/ 10 November 2021

Campaign against patent laws ‘causing barriers’ to life saving Covid-19, TB, HIV and cancer drugs

Safrica Health Patent Law Demonstration
Activists from Fix The Patent Laws Campaign shout slogans while holding crosses and a ceremonial coffin during their march to urge the government to reform the intellectual property laws to enable improved access to many medicines for Covid-19 coronavirus, cancer, mental health, Tuberculosis (TB) and other illnesses in Pretoria. (Photo by Phill Magakoe / AFP)

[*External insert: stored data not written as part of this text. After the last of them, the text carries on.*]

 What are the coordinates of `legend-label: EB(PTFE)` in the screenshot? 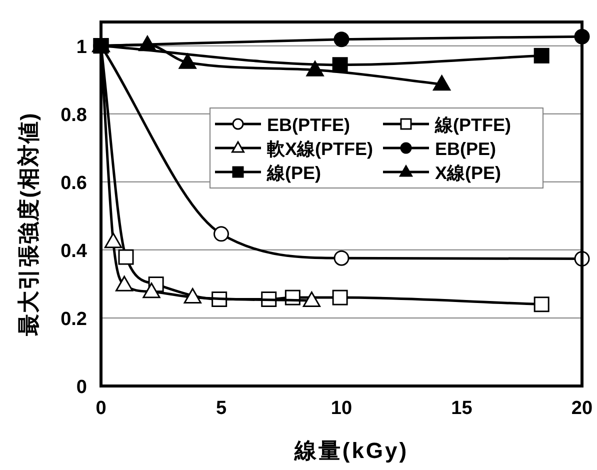 It's located at (308, 125).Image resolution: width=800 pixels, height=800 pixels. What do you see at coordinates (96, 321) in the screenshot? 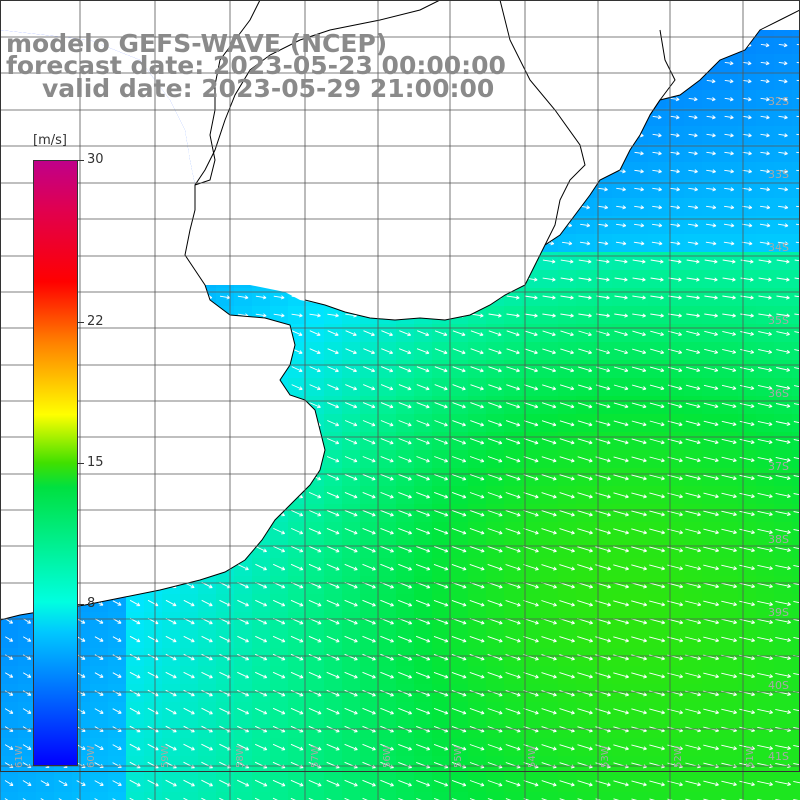
I see `colorbar-tick-label: 22` at bounding box center [96, 321].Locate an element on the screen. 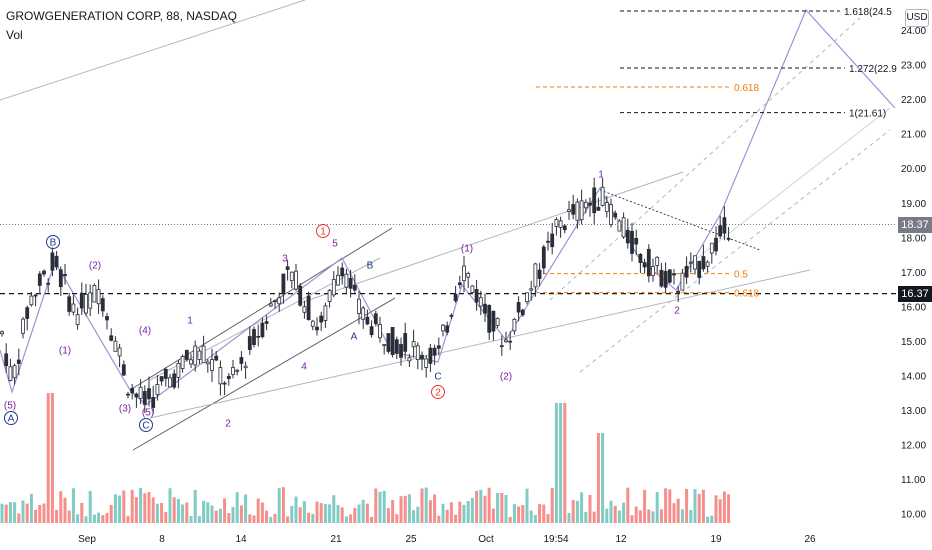 The width and height of the screenshot is (932, 550). wave-label-circle is located at coordinates (438, 392).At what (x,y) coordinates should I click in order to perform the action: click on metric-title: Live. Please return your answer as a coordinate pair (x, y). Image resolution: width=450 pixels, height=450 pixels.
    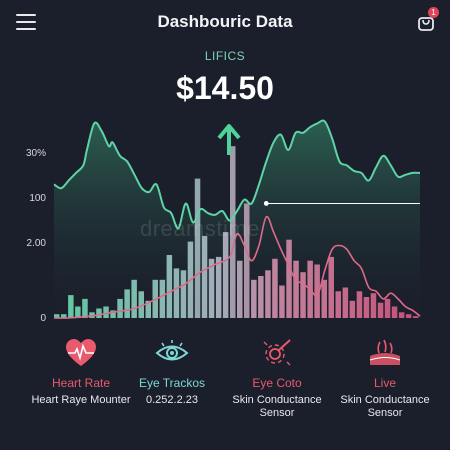
    Looking at the image, I should click on (384, 383).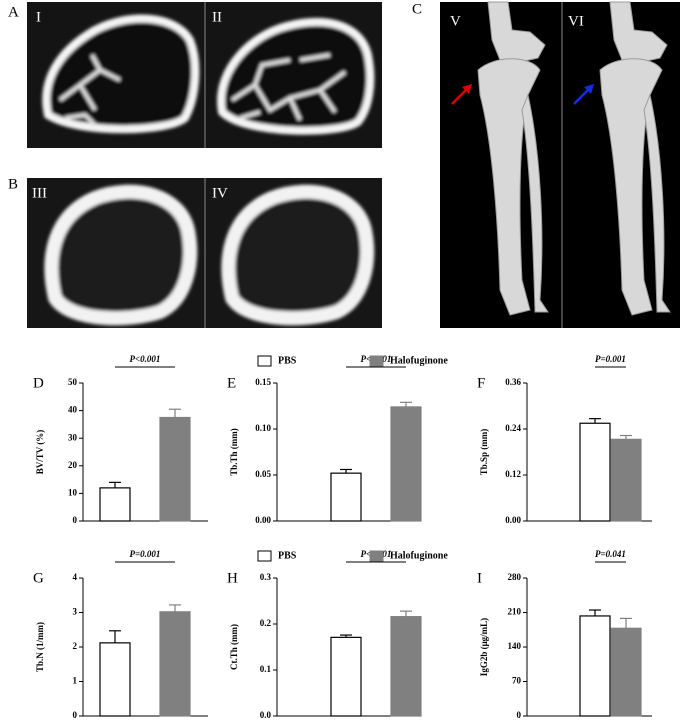  I want to click on ct-panel-b: B III IV, so click(195, 252).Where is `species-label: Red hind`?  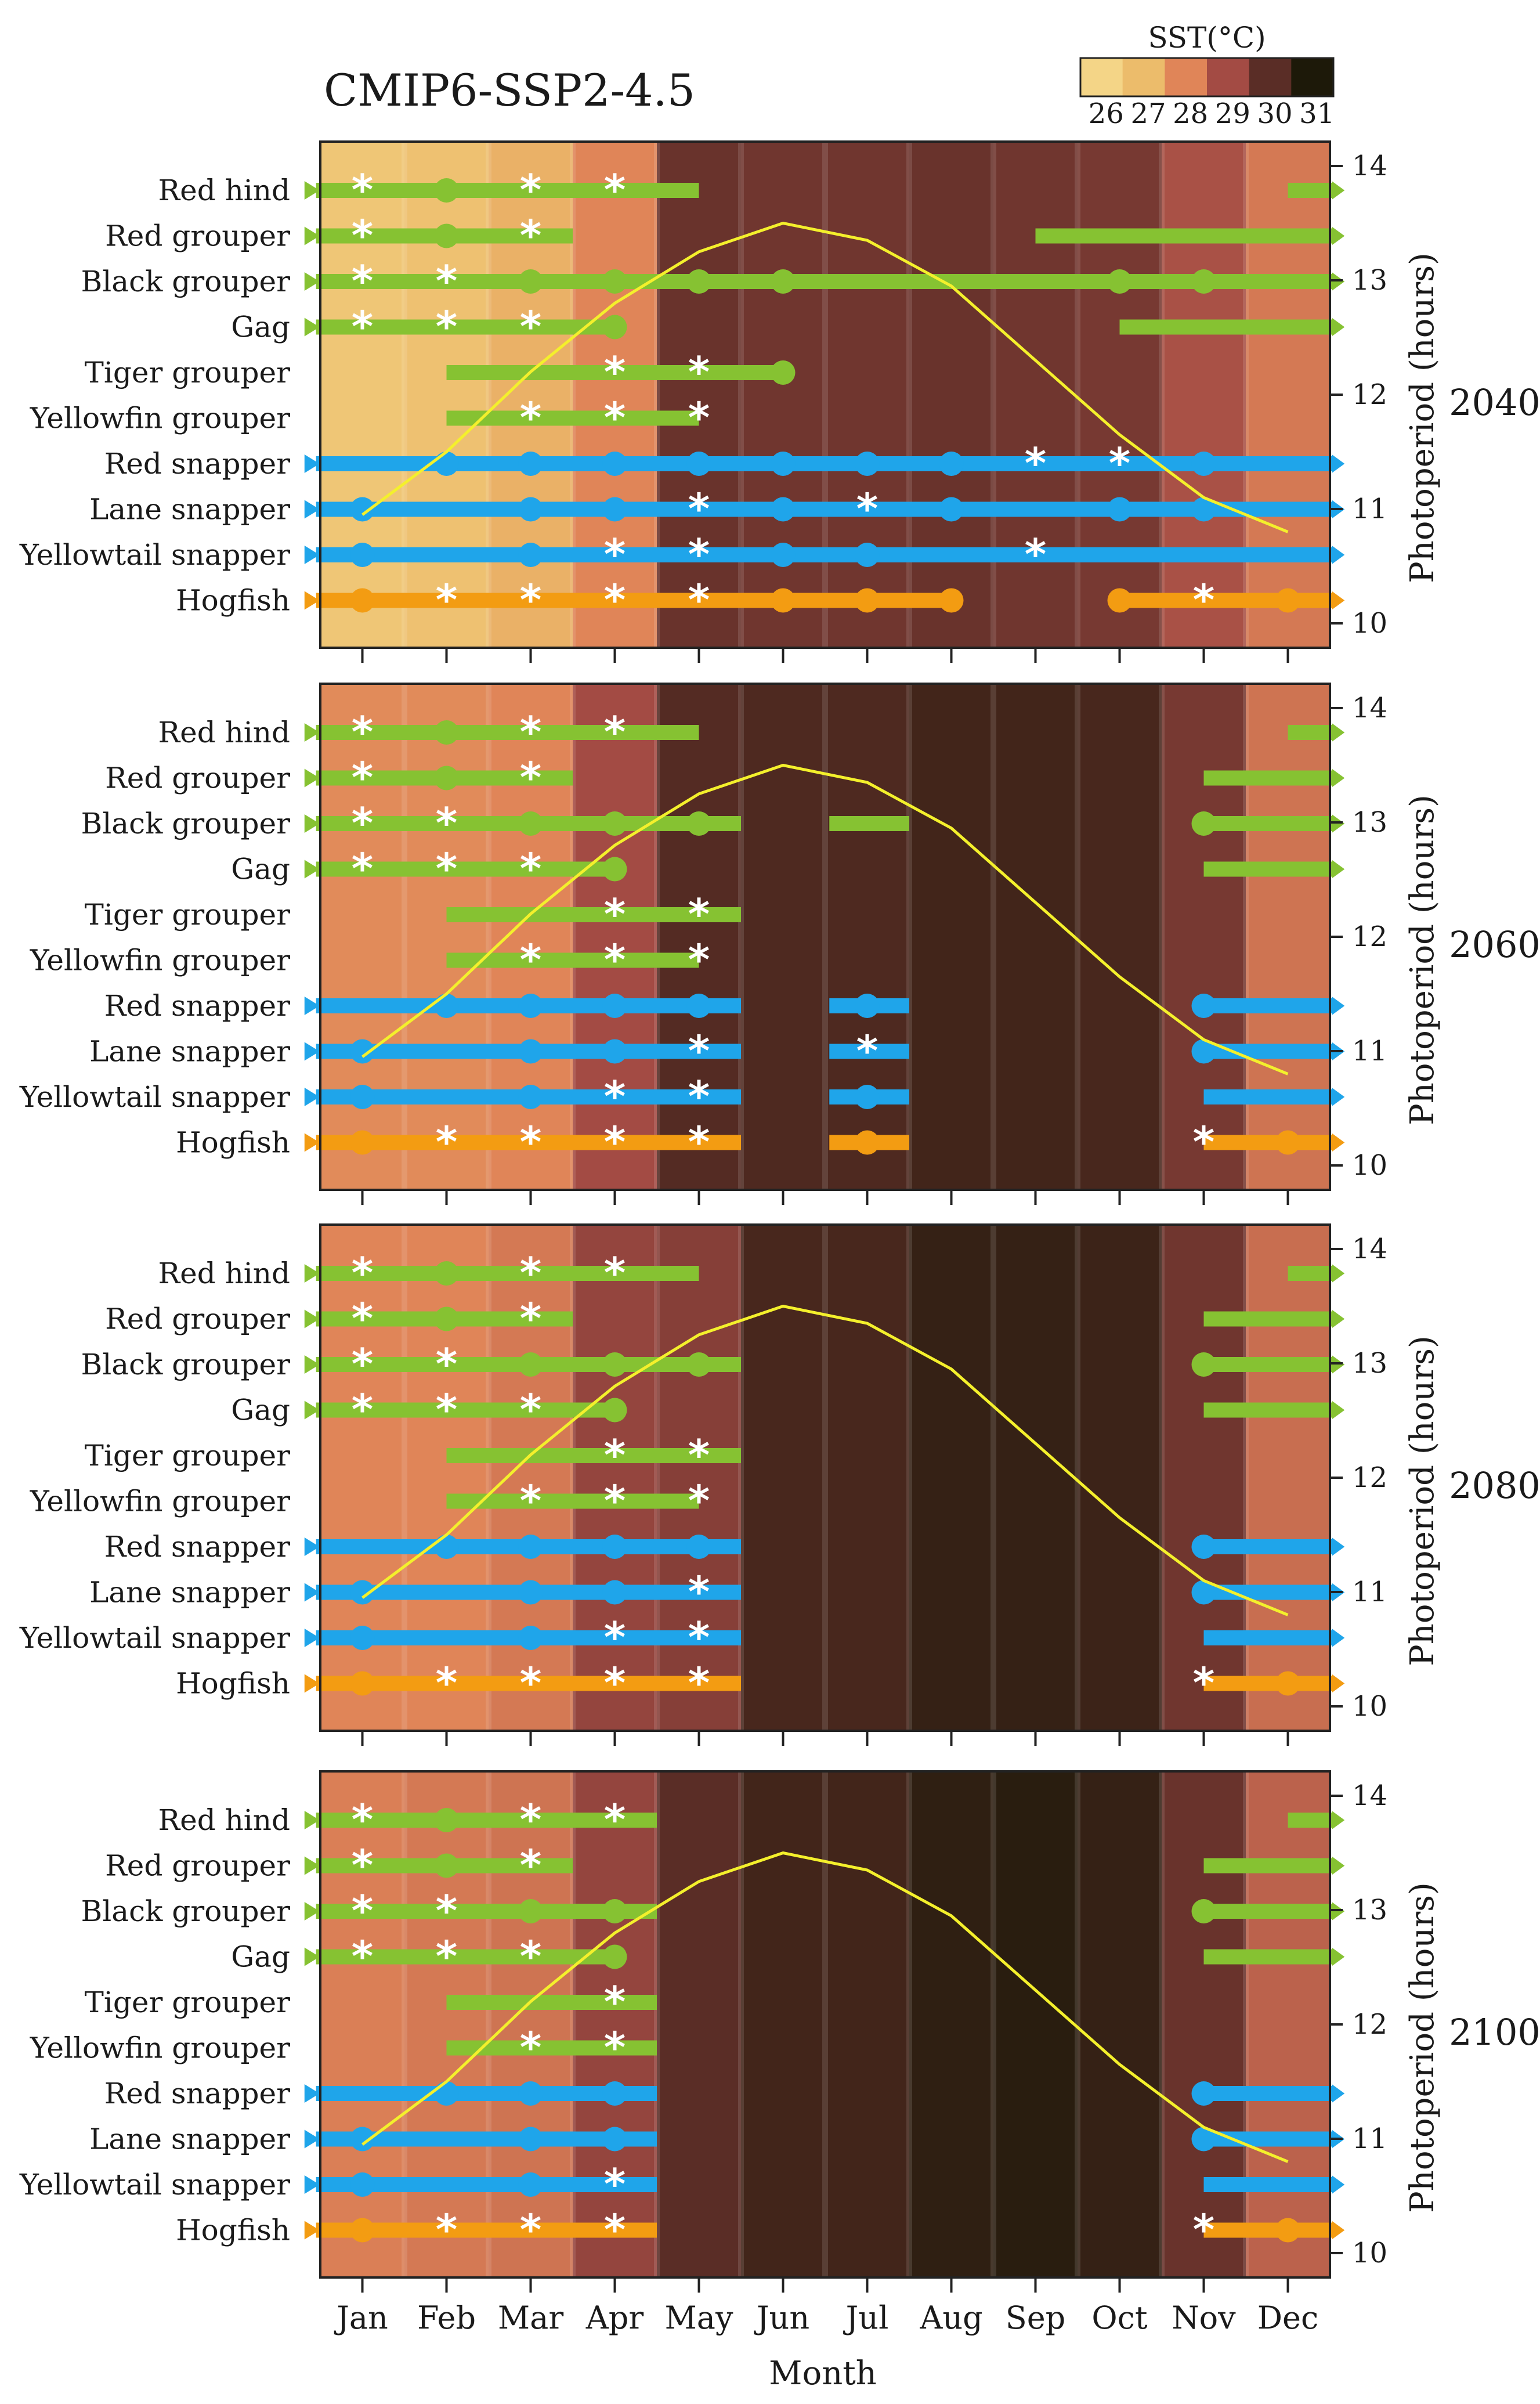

Activists from the ​​Fix The Patent Laws Campaign (FTPL) marched to the department of trade, industry and competition to urge the government to reform intellectual property laws to improve access to lifesaving medicines for Covid-19 and other life threatening diseases.

The organisation says patents are barriers to affordable medicine for severe diseases such as tuberculosis, HIV, mental health, diabetes and cancer.

In a statement, it said a full course of bendamustine to treat lymphoma cancer costs R50 616 and is unavailable in the public sector because of its price. In India, the FTPL said, generics for this medicine cost R9 024 but because of South Africa’s outdated patent laws, prices are out of reach.

The organisation wants Trade Minister Ebrahim Patel to publish amendments to the Patent Act. It argues that patents are limiting equal access to Covid-19 vaccines and treatments. Moderna, for example, has not registered its mRNA vaccine with the South African Health Products Regulatory Authority (Saphra), nor has it delivered a single vaccine dose to Africa, but two of its patents have been accepted by the South African Patents Office.

The FTPL said it was concerned that, should the pandemic continue for longer than another year, as predicted by scientists, vaccine boosters will be needed and patents will push vaccine prices up. 

It said that should Moderna register its vaccine with Saphra, South Africa will not be able to develop manufacturing capacity through the Tech Transfer Hub.

“These patents, which include broad protection for components of mRNA vaccines, have been rejected by at least 11 countries because the patents would unreasonably limit access to the life-saving medicine,” the statement reads.

“In South Africa, these patents were automatically accepted because we do not have a patent examination system. The FTPL calls on the government to use this pandemic as an opportunity to strengthen our patent examination system on pharmaceutical patents so that we put people and public health first.”

Although the organisation acknowledged that the government has made an admirable effort to secure Covid-19 vaccines through the World Trade Organisation’s agreement on Trade-Related Aspects of Intellectual Property Rights waiver, it said this was not enough. The FTPL wants a change to the Patent Act so that medication for all illnesses is affordable for all South Africans.

The organisation demands that Patel:

  • Use his constitutional powers to issue compulsory licenses for Covid-19 treatments and vaccines; 
  • Review the legal status of patent applications on all Covid-19 medical technologies, including granted or pending applications on Moderna’s mRNA vaccine;
  • Provide strict examination of all patents for pharmaceutical products so that patents are not automatically granted for life-saving medicines, which limits supply and increases prices of these medicines; and
  • Develop an easy-to-use administrative process to enable third party organisations to challenge pharmaceutical patents.